Tribunal Administratif de VERSAILLES — Décision N° TA78-2103689

jeudi 30 mars 2023

JuridictionTribunal Administratif de VERSAILLES
SectionTribunal Administratif de VERSAILLES
N° DossierTA78-2103689
TypeDécision
RecoursExcès de pouvoir
Formation1ère chambre
Avocat requérantC/M/S/ BUREAU FRANCIS LEFEBVRE

Texte intégral

Vu la procédure suivante :

Par une requête sommaire et un mémoire enregistrés les 3 mai 2021 et 18 juin 2021, M. A B, représenté par Me Dufresne-Castet, demande au tribunal :

1°) d'annuler la décision du 5 mars 2021 par laquelle la ministre du travail, de l'emploi et de l'insertion a retiré la décision de l'inspecteur du travail de la 11ème section de l'unité de contrôle du département de l'Essonne du 23 juin 2020 et a autorisé la société Safran Aircraft Engine à le licencier pour motif disciplinaire ;

2°) de mettre à la charge de l'Etat la somme de 3 000 euros en application de l'article L. 761-1 du code de justice administrative.

Il soutient que :

- la procédure est irrégulière dès lors qu'il n'a pas été mis à même de présenter des observations orales auprès de la direction générale du travail en méconnaissance des dispositions de l'article L. 122-1 du code des relations entre le public et l'administration ;

- l'audit effectué par le cabinet MCS ne respecte pas les garanties prévues par les stipulations de l'accord Safran sur la prévention et la protection des salariés contre les actes de violence et de harcèlement au travail du 4 juin 2013, de sorte que les éléments recueillis dans ce cadre ne pouvaient être pris en considération ;

- les faits reprochés ne sont pas établis, le doute devant profiter au salarié ;

- une partie des faits allégués sont prescrits en application de l'article L. 1332-4 du code du travail ;

- les faits allégués ne sont pas d'une gravité suffisante pour justifier un licenciement ;

- la demande de licenciement n'est pas dénuée de tout lien avec le mandat.

Par un mémoire en défense enregistré le 8 février 2022, la société Safran Aircraft Engines, représentée par Me Romand et Me Sequier, conclut au rejet de la requête et à ce que soit mise à la charge du requérant la somme de 5 000 euros en application de l'article L. 761-1 du code de justice administrative.

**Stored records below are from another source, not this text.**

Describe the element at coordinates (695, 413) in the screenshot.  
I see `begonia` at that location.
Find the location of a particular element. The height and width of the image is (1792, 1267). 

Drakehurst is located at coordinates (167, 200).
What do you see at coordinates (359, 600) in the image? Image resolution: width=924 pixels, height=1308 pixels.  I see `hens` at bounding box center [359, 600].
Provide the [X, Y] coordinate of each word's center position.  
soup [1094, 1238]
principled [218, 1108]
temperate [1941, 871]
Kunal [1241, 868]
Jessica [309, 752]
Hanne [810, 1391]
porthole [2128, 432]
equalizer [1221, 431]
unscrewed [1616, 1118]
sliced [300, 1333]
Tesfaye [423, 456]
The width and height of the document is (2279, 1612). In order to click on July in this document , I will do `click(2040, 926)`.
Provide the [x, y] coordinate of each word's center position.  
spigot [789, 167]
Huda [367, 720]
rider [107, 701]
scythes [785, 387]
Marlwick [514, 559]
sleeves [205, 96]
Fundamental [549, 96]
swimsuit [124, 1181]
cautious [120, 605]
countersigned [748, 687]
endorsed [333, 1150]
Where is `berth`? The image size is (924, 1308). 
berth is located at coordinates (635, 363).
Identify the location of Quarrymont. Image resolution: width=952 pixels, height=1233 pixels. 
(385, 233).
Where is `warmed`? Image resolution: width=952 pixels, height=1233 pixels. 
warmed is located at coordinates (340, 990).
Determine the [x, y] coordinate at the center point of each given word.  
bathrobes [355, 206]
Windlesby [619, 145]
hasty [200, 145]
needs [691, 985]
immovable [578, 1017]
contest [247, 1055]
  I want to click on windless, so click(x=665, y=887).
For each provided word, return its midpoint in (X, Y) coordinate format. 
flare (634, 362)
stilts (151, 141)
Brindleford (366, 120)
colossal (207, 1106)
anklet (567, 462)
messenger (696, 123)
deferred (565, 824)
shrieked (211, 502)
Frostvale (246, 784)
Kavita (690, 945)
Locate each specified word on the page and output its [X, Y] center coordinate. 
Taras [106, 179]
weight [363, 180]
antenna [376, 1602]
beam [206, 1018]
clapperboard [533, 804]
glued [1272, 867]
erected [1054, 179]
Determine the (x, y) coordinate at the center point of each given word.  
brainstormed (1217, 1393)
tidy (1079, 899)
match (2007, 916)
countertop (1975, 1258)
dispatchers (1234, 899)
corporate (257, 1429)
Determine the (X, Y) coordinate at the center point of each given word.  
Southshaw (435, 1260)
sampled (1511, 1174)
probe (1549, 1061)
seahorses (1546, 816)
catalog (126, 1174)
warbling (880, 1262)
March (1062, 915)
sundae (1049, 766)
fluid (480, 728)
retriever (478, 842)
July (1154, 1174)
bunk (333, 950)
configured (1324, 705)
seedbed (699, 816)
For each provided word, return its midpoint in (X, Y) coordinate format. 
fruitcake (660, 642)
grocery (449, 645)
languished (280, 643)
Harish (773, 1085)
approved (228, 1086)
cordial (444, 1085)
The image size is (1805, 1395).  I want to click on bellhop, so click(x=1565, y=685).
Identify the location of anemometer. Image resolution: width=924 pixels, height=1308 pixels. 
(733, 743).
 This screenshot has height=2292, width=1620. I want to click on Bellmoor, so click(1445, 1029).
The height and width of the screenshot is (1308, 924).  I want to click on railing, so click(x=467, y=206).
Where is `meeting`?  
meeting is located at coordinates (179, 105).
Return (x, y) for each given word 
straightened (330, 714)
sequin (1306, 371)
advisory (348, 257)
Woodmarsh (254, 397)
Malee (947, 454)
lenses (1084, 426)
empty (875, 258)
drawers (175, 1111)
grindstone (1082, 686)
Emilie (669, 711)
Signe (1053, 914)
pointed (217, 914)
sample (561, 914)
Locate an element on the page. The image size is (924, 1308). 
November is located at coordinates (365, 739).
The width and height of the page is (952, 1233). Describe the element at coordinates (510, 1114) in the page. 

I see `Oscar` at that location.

Elle soutient que les moyens de la requête ne sont pas fondés.

Le ministre du travail, de l'emploi et de l'insertion, à qui la requête a été communiquée, n'a pas produit de mémoire en défense.

Par une ordonnance du 27 septembre 2022, la clôture de l'instruction a été fixée au 11 octobre 2022.

Un mémoire en intervention, non communiqué, a été présenté le 16 janvier 2023 pour le syndicat CGT Safran SNECMA Corbeil, représentée par Me Dufresne-Castets et Me Repolt.

Vu les autres pièces du dossier.

Vu :

- le code du travail ;

- le code des relations entre le public et l'administration ;

- le code de justice administrative.

Les parties ont été régulièrement averties du jour de l'audience.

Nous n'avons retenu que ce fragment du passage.